Records shown:
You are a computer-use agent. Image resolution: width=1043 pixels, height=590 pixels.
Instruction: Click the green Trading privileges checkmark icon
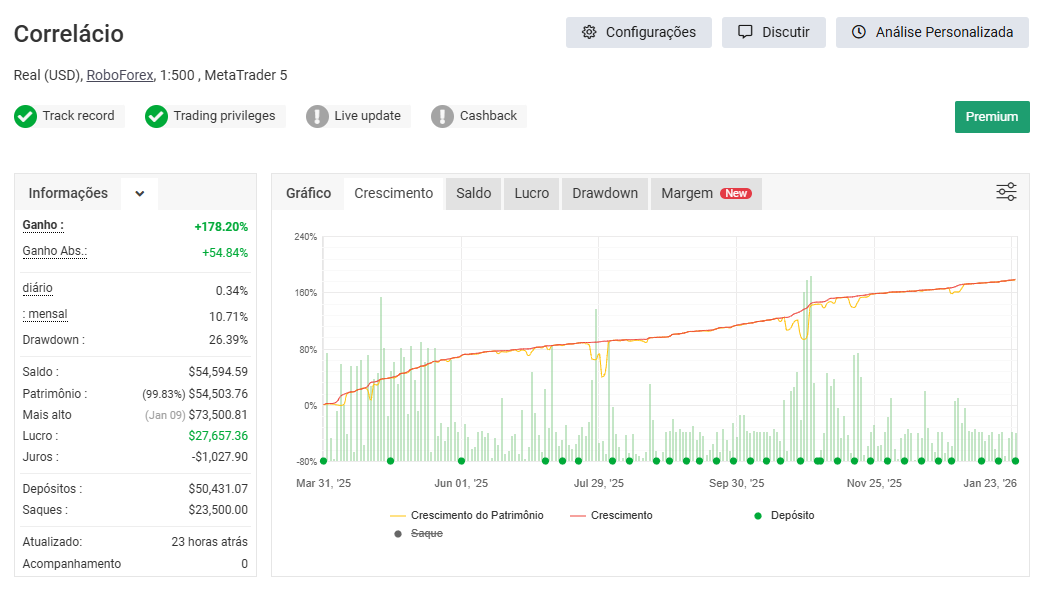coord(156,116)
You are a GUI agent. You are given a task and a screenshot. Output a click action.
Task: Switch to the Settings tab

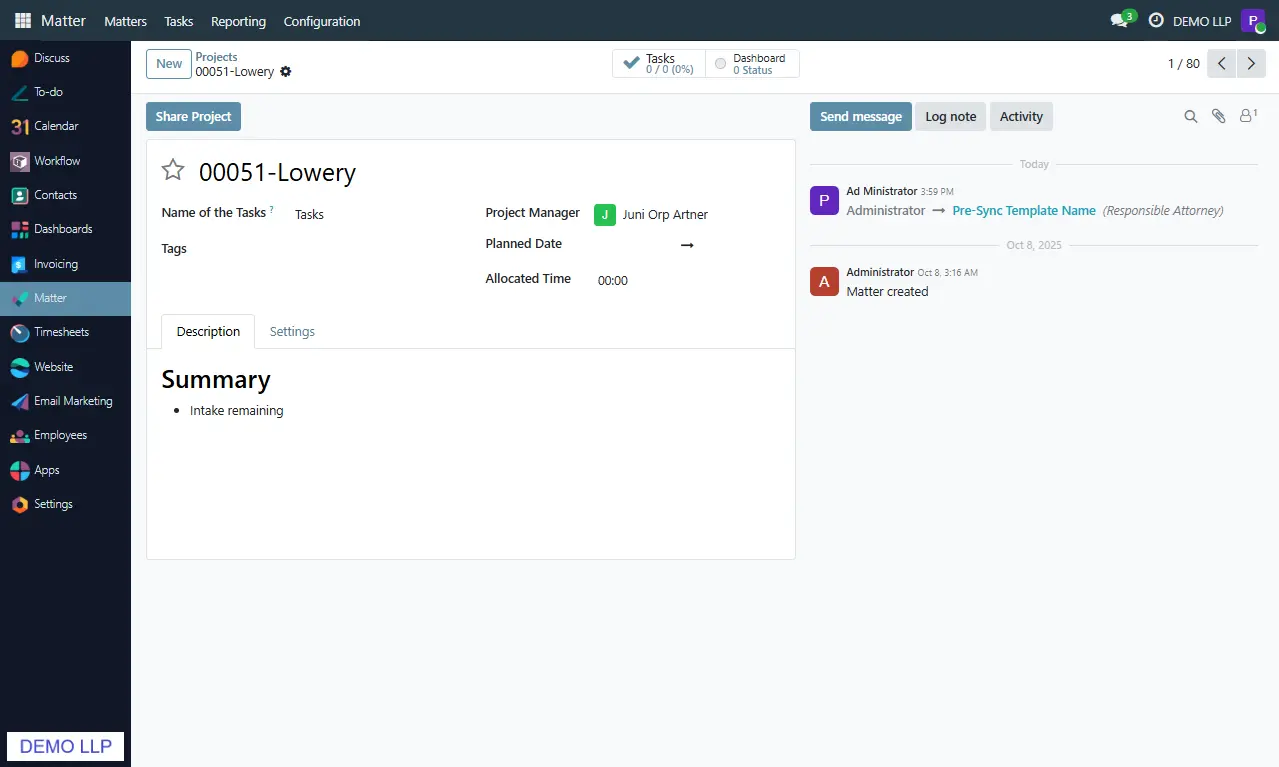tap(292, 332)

What the task requires:
Check the listing for the word "agent". Show each line that has it.

Response to the exercise:
You are a computer-use agent. Image resolution: width=1043 pixels, height=590 pixels.
You are a GUI agent. You are given a task and a screenshot. Output a click action.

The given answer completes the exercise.